===== Data provided

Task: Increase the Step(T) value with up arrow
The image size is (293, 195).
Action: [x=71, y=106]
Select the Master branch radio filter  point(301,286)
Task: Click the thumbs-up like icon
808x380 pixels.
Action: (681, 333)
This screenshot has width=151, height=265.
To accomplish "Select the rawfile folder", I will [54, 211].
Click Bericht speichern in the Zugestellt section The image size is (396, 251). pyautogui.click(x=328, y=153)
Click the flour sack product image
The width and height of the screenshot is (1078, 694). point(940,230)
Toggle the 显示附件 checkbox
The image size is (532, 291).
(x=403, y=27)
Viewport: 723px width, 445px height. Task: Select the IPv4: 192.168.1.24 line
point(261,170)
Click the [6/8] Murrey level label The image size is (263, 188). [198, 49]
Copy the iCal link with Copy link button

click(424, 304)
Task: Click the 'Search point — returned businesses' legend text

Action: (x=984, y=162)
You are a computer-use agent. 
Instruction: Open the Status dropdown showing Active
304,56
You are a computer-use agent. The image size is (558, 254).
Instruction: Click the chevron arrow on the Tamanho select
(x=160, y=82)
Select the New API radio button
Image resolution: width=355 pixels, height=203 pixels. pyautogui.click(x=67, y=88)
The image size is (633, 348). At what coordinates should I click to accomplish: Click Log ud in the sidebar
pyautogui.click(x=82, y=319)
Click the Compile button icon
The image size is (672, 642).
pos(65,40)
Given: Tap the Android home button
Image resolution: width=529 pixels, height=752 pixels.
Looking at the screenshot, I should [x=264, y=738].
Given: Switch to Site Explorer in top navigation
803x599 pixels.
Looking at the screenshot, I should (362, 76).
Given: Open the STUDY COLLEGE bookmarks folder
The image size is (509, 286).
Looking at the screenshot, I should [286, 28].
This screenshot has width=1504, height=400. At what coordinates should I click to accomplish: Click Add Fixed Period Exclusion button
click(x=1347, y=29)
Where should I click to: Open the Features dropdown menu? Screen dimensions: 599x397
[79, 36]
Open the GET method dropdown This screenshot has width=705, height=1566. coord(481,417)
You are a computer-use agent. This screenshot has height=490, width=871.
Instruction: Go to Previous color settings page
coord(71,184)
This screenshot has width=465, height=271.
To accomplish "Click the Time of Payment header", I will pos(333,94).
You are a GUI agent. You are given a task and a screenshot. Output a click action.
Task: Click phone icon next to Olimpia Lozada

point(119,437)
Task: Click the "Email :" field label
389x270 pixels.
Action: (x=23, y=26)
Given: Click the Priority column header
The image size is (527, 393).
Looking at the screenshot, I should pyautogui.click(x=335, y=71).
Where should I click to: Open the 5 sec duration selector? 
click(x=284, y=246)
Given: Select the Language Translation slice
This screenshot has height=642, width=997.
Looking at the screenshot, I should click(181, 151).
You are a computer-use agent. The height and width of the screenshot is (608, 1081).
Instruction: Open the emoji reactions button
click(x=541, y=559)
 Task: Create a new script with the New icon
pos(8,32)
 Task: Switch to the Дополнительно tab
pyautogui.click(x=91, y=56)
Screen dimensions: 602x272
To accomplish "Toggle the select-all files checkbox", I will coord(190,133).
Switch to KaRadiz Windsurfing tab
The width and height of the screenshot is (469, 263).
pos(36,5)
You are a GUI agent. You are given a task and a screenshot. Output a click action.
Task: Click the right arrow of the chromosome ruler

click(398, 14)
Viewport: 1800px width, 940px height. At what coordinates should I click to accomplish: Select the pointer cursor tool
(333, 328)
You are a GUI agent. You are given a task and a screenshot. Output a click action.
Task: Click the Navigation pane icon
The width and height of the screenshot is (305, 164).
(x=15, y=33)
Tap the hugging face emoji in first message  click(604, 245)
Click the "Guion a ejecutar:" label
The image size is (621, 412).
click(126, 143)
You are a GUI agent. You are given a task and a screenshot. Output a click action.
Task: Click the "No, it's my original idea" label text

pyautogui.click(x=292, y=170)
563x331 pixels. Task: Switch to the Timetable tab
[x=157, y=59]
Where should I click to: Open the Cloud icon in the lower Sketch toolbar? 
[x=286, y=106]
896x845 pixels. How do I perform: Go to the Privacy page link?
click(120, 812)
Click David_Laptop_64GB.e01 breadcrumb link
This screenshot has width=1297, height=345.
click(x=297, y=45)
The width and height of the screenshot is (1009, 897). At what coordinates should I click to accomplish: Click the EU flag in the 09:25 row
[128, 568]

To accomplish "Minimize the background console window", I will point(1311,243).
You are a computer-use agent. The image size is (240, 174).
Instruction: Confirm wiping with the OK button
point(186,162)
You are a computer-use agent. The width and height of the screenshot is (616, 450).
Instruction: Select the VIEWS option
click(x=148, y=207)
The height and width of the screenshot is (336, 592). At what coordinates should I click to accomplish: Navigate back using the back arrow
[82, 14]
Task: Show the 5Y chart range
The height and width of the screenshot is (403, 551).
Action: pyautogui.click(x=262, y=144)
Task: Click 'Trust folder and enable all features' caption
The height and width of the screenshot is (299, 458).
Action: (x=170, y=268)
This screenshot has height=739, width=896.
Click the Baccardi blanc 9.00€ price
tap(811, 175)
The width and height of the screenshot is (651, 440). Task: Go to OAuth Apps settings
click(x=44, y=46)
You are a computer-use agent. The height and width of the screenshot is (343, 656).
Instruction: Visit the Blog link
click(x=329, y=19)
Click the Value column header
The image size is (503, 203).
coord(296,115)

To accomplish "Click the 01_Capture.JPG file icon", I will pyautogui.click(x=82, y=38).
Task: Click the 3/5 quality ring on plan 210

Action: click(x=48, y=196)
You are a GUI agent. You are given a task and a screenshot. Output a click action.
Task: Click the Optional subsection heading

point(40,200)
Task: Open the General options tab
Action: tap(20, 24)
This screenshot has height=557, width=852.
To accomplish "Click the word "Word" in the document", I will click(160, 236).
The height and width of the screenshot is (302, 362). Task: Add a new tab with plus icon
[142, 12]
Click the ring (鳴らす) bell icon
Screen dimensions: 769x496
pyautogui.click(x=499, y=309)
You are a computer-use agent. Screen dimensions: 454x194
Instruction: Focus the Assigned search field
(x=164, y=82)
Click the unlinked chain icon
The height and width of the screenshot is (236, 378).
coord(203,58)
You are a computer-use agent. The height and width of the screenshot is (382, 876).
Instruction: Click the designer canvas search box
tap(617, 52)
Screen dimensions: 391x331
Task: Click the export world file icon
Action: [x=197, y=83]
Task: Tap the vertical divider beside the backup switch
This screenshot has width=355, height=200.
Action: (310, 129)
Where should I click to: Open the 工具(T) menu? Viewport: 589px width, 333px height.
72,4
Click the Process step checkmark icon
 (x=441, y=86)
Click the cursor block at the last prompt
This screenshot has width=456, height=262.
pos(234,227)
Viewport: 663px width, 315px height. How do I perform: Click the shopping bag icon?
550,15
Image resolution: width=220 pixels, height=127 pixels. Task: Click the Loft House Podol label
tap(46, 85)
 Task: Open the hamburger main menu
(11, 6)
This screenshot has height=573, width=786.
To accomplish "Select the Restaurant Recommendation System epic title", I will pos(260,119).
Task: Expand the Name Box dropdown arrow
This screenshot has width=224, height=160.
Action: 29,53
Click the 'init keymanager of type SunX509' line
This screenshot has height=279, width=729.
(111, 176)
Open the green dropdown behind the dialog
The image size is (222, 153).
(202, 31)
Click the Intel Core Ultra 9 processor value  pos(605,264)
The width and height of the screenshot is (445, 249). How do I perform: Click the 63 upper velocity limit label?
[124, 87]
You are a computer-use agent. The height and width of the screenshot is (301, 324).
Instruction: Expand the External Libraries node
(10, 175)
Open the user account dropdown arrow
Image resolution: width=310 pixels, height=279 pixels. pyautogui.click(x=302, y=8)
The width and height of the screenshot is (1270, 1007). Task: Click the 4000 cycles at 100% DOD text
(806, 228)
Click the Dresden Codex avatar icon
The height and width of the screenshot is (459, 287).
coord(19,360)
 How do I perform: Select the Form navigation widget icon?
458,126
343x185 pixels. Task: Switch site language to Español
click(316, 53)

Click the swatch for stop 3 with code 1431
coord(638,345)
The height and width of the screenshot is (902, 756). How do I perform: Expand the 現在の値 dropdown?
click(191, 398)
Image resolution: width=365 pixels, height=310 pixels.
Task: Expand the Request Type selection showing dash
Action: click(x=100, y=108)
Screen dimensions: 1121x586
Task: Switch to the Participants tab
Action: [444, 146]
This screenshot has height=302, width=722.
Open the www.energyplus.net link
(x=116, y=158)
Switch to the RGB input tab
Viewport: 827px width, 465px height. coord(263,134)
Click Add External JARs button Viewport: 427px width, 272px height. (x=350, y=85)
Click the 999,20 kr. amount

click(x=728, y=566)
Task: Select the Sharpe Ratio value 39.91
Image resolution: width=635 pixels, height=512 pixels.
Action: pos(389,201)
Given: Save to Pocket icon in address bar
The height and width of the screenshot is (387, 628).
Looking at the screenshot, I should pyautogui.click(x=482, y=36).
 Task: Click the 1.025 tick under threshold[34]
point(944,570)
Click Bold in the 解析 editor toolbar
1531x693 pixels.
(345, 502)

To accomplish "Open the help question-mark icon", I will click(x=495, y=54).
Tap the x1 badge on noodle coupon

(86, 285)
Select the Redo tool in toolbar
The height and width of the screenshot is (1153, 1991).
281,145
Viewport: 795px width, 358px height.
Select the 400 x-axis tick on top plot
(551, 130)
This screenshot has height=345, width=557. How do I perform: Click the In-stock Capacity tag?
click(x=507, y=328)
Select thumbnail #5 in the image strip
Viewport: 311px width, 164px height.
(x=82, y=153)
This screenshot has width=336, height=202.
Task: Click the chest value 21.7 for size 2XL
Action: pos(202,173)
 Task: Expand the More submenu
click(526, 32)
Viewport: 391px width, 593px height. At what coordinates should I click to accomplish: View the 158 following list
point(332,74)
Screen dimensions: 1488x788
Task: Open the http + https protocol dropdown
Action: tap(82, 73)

==========

Once you have located every line with the word "folder" in the material above, list those lines.

To accomplish "Select the rawfile folder", I will [54, 211].
Given: Open the STUDY COLLEGE bookmarks folder
Task: Click 'Trust folder and enable all features' caption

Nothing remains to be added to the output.